◆ TASKS FOR THIS EXERCISE:
**a)** Reproduce word for word the part of the thyroid lab thread that runs from "I had been complaining" to "fatigued, dry nose.".
**b)** In the thyroid lab thread, why is the replacement dosage not to be adjusted by the TSH number? Answer in one to three sentences.
**c)** Resume the thyroid lab thread from where it stops.

Top of EXERCISE PASSAGE

# Your thoughts on my lab



## thyroidnewbie (May 6, 2014)

I had been complaining about "air hunger", something I use to get when I was a kid (I also weighed a lot less than most other kids). Antihistamines and more sleep used to work. But now they didn't work, vaporizer didn't work, fan didn't work, different environment didn't work, couldn't figure it out.

In recent years my hair started thinning, I became more forgetful ('brain farts'), constipated, fatigued, dry nose.

Another thing that happened was heartburn last year, although I just had a Chest Xray and Upper GI and they found no ulcers. No results from the H.pylori test yet. Zantac only helped a little bit at first and then stopped, and I started to develop canker sores in my mouth that were quite painful, so I switched to Omeprazole . Omeprazole was only mildly effective even on two doses a day. If I didn't take Omeprazole I started to develop canker sores again.

In very recent weeks it progressed to more brain freezes and outright stupidity, dog-tired exhaustion. Could sleep forever but not great relief. The air hunger was still there but I didn't care I was so exhuasted.

So I had a test run and they put me on the generic (even tho I wanted brand they said they're close now ). Levothoroxine, 50 mcg. They want my TSH below 5. As you can see I am just barely in the range on Free Thyoxine (1.03 when the low point is 1.0) but I don't know if being on the low end in this case is good or bad.

It's the third day and I am less exhausted I suppose but the air hunger is back more than ever.

Any thoughts? I don't think I'm any more 'stressed' than other people ..

I should add when we discussed my results he felt for a goiter and could not feel one when I swallowed. Not as high tech as an ultra-sound I know (we're in the early stages on identifiying this so haven't gotten to that yet), but interesting. No visible signs from him looking at my neck either.


----------



## Lovlkn (Dec 20, 2009)

> So I had a test run and they put me on the generic (even tho I wanted brand they said they're close now ). Levothoroxine, 50 mcg. They want my TSH below 5. As you can see I am just barely in the range on Free Thyoxine (1.03 when the low point is 1.0) but I don't know if being on the low end in this case is good or bad. It's the third day and I am less exhausted I suppose but the air hunger is back more than ever.


You are clearly in need of thyroid replacement from your FT-4 and also your high and out of range TSH. Please be sure to request a Free T-3 along with a Free T-4 at your next lab which should be in 6 weeks. Your doctor will also run a TSH but it is very important that you do NOT adjust your replacement dosage by your TSH number as this can lag 6 weeks, the Free's give you the unbound thyroid hormone in your system - goal is to be in 3/4 range for both. You are very low in FT-4 currently.


----------



## Andros (Aug 26, 2009)

Bottom of EXERCISE PASSAGE
Top of ENTRIES SHOWN

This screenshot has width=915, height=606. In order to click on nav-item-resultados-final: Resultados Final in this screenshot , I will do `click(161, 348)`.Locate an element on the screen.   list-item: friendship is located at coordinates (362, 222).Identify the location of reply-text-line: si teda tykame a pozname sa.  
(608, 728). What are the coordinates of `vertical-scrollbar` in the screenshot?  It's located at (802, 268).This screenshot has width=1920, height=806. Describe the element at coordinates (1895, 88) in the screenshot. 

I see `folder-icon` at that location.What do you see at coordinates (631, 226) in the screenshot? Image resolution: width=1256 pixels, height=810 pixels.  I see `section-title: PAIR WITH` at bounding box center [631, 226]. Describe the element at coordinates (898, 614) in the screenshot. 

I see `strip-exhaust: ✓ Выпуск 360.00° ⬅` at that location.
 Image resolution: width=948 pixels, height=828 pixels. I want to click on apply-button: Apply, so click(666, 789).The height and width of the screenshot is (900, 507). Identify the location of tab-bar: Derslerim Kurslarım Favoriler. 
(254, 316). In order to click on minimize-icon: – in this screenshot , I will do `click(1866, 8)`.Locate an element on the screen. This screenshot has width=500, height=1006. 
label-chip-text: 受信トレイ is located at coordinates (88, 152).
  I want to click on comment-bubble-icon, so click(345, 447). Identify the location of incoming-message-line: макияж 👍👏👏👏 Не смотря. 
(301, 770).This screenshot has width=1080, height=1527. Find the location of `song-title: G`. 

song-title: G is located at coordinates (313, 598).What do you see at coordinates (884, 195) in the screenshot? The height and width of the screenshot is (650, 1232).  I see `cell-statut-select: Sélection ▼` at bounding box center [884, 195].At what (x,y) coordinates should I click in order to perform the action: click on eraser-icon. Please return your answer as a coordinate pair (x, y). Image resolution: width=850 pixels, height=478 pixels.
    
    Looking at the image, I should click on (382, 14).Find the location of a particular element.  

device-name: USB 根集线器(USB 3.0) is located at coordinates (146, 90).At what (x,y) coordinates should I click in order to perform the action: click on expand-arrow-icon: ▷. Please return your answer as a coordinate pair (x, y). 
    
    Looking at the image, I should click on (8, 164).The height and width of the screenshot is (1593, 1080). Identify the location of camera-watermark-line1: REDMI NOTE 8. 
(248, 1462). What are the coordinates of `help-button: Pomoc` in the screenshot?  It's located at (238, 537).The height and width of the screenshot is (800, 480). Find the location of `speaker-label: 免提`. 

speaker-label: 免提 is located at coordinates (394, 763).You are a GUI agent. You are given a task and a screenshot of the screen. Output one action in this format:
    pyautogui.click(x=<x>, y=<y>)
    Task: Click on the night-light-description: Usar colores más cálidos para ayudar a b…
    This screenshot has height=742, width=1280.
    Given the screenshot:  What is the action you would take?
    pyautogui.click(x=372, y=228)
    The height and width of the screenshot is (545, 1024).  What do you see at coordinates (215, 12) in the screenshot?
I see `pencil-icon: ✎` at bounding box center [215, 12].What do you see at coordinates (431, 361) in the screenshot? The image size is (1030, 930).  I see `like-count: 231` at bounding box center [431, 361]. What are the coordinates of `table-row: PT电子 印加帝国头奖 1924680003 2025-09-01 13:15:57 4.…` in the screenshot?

Bottom of ENTRIES SHOWN

◆ TASK RESPONSES:
**a)**
I had been complaining about "air hunger", something I use to get when I was a kid (I also weighed a lot less than most other kids). Antihistamines and more sleep used to work. But now they didn't work, vaporizer didn't work, fan didn't work, different environment didn't work, couldn't figure it out.

In recent years my hair started thinning, I became more forgetful ('brain farts'), constipated, fatigued, dry nose.

**b)** The TSH number can lag by six weeks. The Free tests show the unbound thyroid hormone in the system.

**c)**
Understanding the Thyroid: Why You Should Check Your Free T3
http://breakingmuscle.com/health-medicine/understanding-thyroid-why-you-should-check-your-free-t3
(Copy and paste into your browser)

TPO (antimicrosomal antibodies) TBII (thyrotropin-binding inhibitory immunoglobulin), Thyroglobulin and Thyroglobulin Ab, ANA (antinuclear antibodies), (thyroid hormone panel) TSH, Free T3, Free T4.

You can look this stuff up here and more.........
http://www.labtestsonline.org/
(Copy and paste into your browser)

Trab
http://www.ncbi.nlm.nih.gov/pubmed/17684583
(Copy and paste into your browser)

Welcome to the board!

Firstly, I would like to stress the importance of an ultra-sound because a goiter will take the path of least resistance and can grow inward and downward (substernal.)

And it would be very good for you to get your FREE T3 done and some tests that are indigenous to the thyroid.

I will list above.

Also, have you had a chest x-ray....................ever? That would be a good idea as well!


----------



## thyroidnewbie (May 6, 2014)

The issue is I'm in a bit more of a rural place, so my hospital only has T3 total (mailout) or T4 total (mailout) besides what I pasted above. But I can ask about it.

They found nothing on the Chest Xray.


----------



## thyroidnewbie (May 6, 2014)

Also - based on what you consider low T4, could that explain the air hunger ? Trying to take a big breath and not being able to get 'relief'.


----------



## Lovlkn (Dec 20, 2009)

Free Thyroxine is Free T-4 and your in the basement.

Hypo and Hyper symptoms overlap - you are likely experiencing anxiety which is causing your air hunger.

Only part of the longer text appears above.